Start of RECORDS SHOWN

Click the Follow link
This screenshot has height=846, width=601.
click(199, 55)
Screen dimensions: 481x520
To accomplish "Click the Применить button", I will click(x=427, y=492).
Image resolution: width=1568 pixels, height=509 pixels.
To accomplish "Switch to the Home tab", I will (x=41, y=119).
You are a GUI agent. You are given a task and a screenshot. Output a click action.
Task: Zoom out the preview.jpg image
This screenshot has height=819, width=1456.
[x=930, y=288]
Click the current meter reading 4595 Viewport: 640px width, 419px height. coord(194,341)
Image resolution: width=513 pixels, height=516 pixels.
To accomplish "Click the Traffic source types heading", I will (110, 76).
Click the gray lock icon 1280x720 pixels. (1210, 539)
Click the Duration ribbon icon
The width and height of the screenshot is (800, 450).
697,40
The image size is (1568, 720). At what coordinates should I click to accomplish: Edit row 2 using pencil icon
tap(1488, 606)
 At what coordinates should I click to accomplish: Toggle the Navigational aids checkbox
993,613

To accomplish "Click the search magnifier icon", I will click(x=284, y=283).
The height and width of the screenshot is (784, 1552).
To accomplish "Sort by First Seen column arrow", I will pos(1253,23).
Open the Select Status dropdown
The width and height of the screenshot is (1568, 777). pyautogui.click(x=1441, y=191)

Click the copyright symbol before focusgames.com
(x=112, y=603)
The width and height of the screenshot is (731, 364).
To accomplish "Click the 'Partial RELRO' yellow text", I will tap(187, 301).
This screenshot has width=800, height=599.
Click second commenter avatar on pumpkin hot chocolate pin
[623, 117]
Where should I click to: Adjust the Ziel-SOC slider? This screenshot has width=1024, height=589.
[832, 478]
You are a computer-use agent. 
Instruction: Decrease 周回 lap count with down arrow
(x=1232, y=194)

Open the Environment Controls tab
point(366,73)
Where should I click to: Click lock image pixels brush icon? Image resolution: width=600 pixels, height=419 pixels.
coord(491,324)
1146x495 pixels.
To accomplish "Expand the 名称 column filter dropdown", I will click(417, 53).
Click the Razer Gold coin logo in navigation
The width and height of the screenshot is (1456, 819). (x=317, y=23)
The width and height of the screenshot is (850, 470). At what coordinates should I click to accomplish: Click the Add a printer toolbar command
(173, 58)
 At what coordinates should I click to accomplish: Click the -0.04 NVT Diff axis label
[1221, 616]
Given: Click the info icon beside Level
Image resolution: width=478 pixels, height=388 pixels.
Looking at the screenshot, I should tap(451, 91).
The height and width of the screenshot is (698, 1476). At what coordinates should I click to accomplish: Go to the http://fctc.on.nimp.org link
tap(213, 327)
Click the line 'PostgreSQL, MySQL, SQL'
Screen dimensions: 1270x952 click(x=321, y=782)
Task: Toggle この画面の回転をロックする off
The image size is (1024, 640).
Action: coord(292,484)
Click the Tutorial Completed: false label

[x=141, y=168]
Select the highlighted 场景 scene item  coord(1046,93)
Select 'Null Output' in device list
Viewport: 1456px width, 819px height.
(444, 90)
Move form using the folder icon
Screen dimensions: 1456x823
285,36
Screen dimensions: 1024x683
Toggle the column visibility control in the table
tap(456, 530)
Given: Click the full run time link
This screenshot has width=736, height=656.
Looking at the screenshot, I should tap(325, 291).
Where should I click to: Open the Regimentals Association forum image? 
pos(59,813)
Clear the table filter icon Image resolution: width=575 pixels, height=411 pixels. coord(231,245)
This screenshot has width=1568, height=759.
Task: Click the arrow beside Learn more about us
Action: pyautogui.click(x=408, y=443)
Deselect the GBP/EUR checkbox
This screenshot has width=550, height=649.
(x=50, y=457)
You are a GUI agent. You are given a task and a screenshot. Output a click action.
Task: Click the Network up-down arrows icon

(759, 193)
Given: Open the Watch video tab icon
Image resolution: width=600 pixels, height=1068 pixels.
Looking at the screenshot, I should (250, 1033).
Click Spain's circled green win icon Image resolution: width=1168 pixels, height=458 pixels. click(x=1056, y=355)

End of RECORDS SHOWN

• REQUIREMENTS
Copy out all of the entries above word for word, with every line in the same order and unchanged.

• ANSWER TO THIS PROBLEM
Click the Follow link
This screenshot has height=846, width=601.
click(199, 55)
Screen dimensions: 481x520
To accomplish "Click the Применить button", I will click(x=427, y=492).
Image resolution: width=1568 pixels, height=509 pixels.
To accomplish "Switch to the Home tab", I will (x=41, y=119).
You are a GUI agent. You are given a task and a screenshot. Output a click action.
Task: Zoom out the preview.jpg image
This screenshot has height=819, width=1456.
[x=930, y=288]
Click the current meter reading 4595 Viewport: 640px width, 419px height. coord(194,341)
Image resolution: width=513 pixels, height=516 pixels.
To accomplish "Click the Traffic source types heading", I will (110, 76).
Click the gray lock icon 1280x720 pixels. (1210, 539)
Click the Duration ribbon icon
The width and height of the screenshot is (800, 450).
697,40
The image size is (1568, 720). At what coordinates should I click to accomplish: Edit row 2 using pencil icon
tap(1488, 606)
 At what coordinates should I click to accomplish: Toggle the Navigational aids checkbox
993,613

To accomplish "Click the search magnifier icon", I will click(x=284, y=283).
The height and width of the screenshot is (784, 1552).
To accomplish "Sort by First Seen column arrow", I will pos(1253,23).
Open the Select Status dropdown
The width and height of the screenshot is (1568, 777). pyautogui.click(x=1441, y=191)

Click the copyright symbol before focusgames.com
(x=112, y=603)
The width and height of the screenshot is (731, 364).
To accomplish "Click the 'Partial RELRO' yellow text", I will tap(187, 301).
This screenshot has width=800, height=599.
Click second commenter avatar on pumpkin hot chocolate pin
[623, 117]
Where should I click to: Adjust the Ziel-SOC slider? This screenshot has width=1024, height=589.
[832, 478]
You are a computer-use agent. 
Instruction: Decrease 周回 lap count with down arrow
(x=1232, y=194)

Open the Environment Controls tab
point(366,73)
Where should I click to: Click lock image pixels brush icon? Image resolution: width=600 pixels, height=419 pixels.
coord(491,324)
1146x495 pixels.
To accomplish "Expand the 名称 column filter dropdown", I will click(417, 53).
Click the Razer Gold coin logo in navigation
The width and height of the screenshot is (1456, 819). (x=317, y=23)
The width and height of the screenshot is (850, 470). At what coordinates should I click to accomplish: Click the Add a printer toolbar command
(173, 58)
 At what coordinates should I click to accomplish: Click the -0.04 NVT Diff axis label
[1221, 616]
Given: Click the info icon beside Level
Image resolution: width=478 pixels, height=388 pixels.
Looking at the screenshot, I should tap(451, 91).
The height and width of the screenshot is (698, 1476). At what coordinates should I click to accomplish: Go to the http://fctc.on.nimp.org link
tap(213, 327)
Click the line 'PostgreSQL, MySQL, SQL'
Screen dimensions: 1270x952 click(x=321, y=782)
Task: Toggle この画面の回転をロックする off
The image size is (1024, 640).
Action: coord(292,484)
Click the Tutorial Completed: false label

[x=141, y=168]
Select the highlighted 场景 scene item  coord(1046,93)
Select 'Null Output' in device list
Viewport: 1456px width, 819px height.
(444, 90)
Move form using the folder icon
Screen dimensions: 1456x823
285,36
Screen dimensions: 1024x683
Toggle the column visibility control in the table
tap(456, 530)
Given: Click the full run time link
This screenshot has width=736, height=656.
Looking at the screenshot, I should tap(325, 291).
Where should I click to: Open the Regimentals Association forum image? 
pos(59,813)
Clear the table filter icon Image resolution: width=575 pixels, height=411 pixels. coord(231,245)
This screenshot has width=1568, height=759.
Task: Click the arrow beside Learn more about us
Action: pyautogui.click(x=408, y=443)
Deselect the GBP/EUR checkbox
This screenshot has width=550, height=649.
(x=50, y=457)
You are a GUI agent. You are given a task and a screenshot. Output a click action.
Task: Click the Network up-down arrows icon

(759, 193)
Given: Open the Watch video tab icon
Image resolution: width=600 pixels, height=1068 pixels.
Looking at the screenshot, I should (250, 1033).
Click Spain's circled green win icon Image resolution: width=1168 pixels, height=458 pixels. click(x=1056, y=355)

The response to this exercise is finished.